_Task to complete_
After finding the line with "Viewport: 1456px width, 819px height." in the entries below, copy that line and each one after it exactly, through the last line, and omit pictures.

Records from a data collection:
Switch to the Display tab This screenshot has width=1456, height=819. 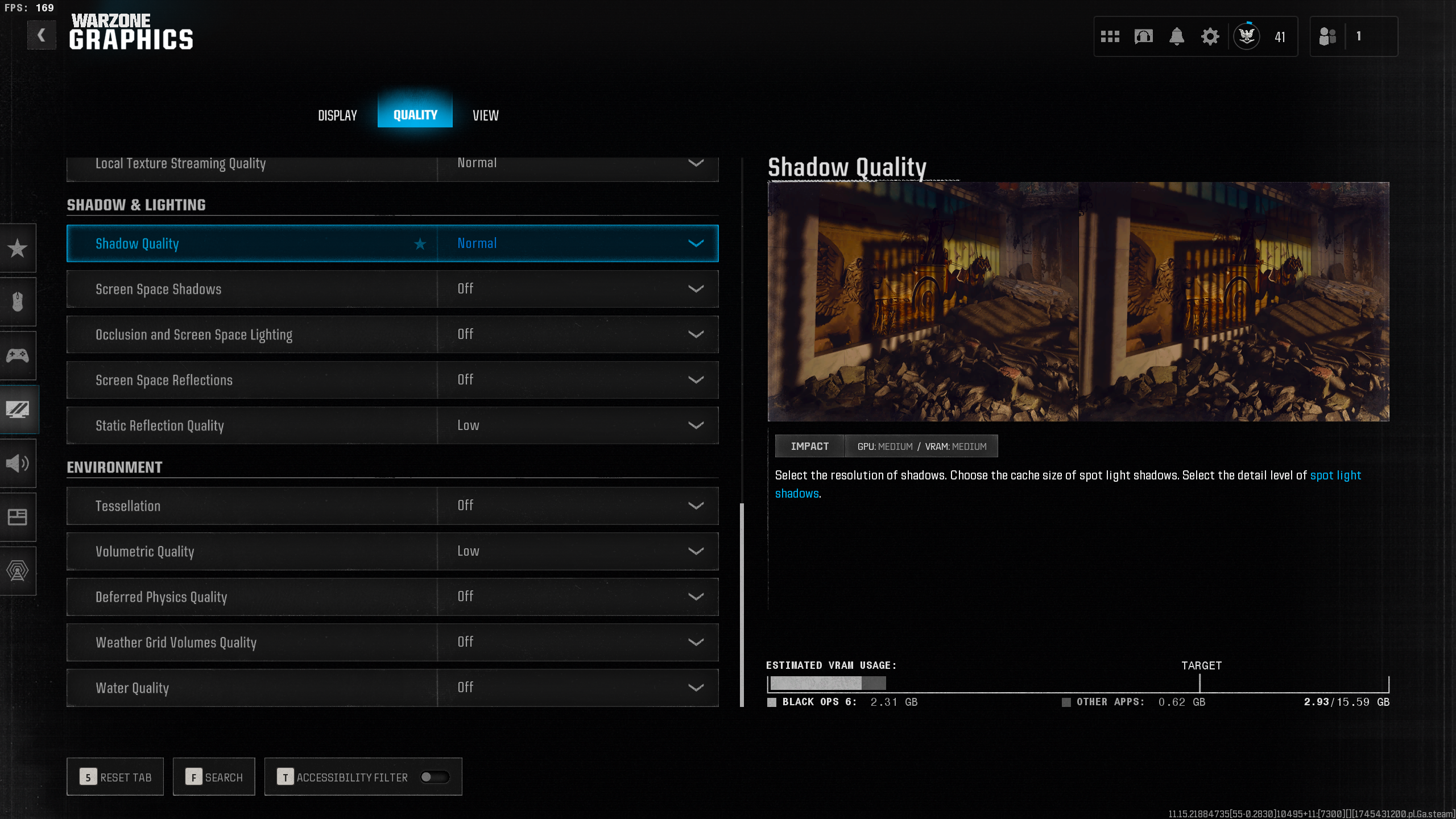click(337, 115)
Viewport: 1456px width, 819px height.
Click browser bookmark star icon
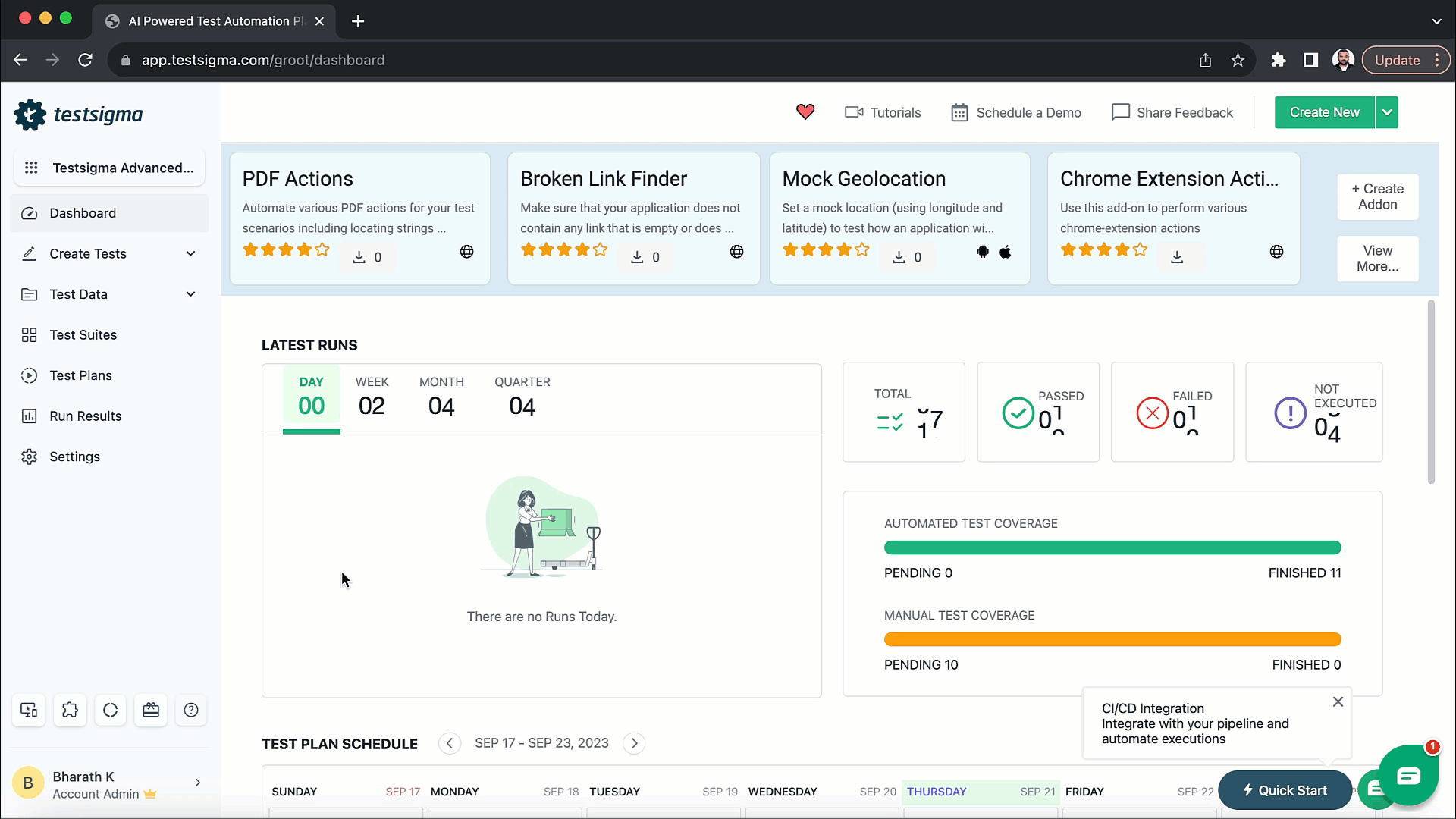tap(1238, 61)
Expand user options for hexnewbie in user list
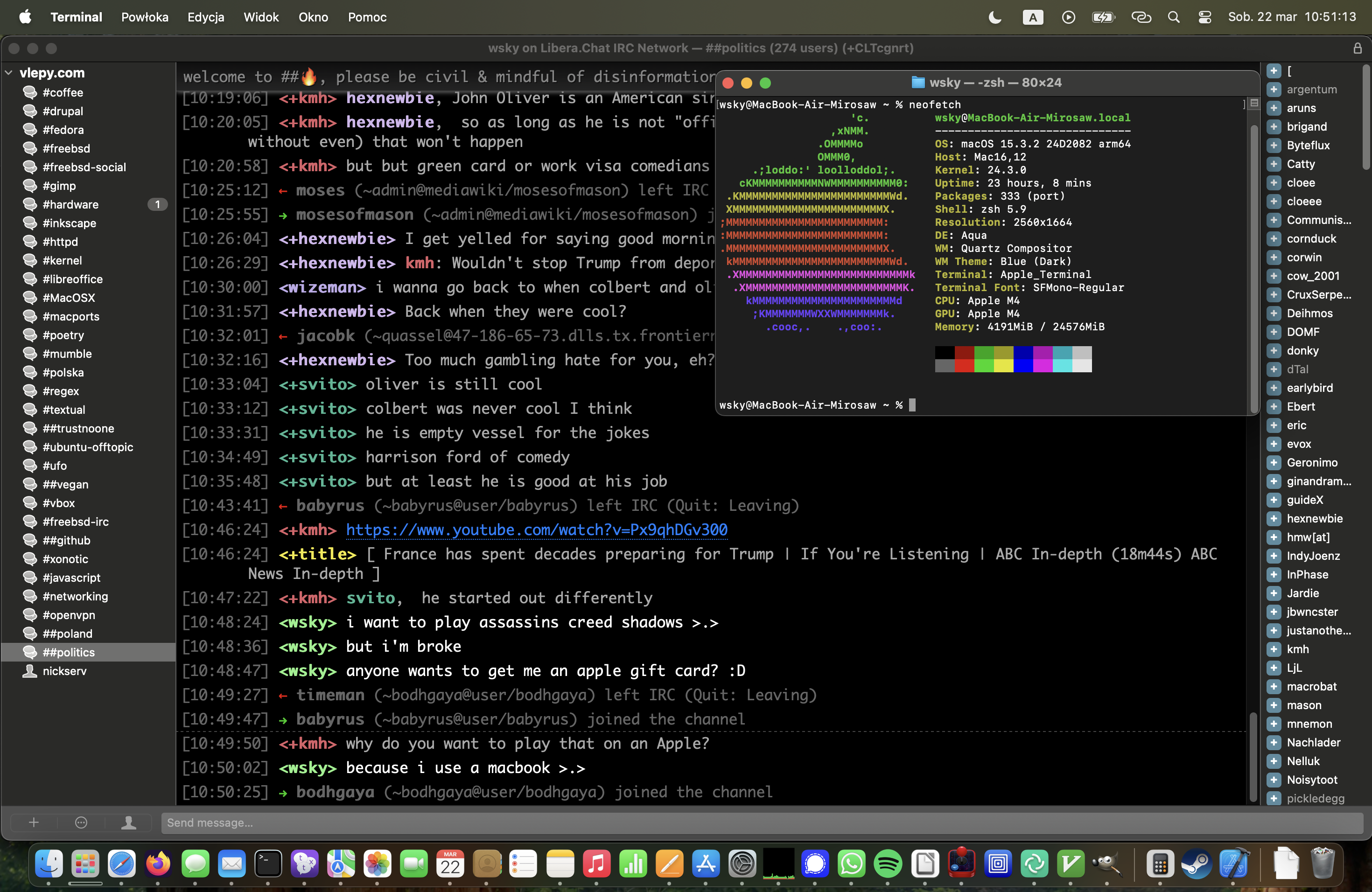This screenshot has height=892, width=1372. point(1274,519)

_Written response_
Viewport: 1456px width, 819px height.
Click browser bookmark star icon
tap(1238, 61)
Expand user options for hexnewbie in user list
This screenshot has height=892, width=1372. point(1274,519)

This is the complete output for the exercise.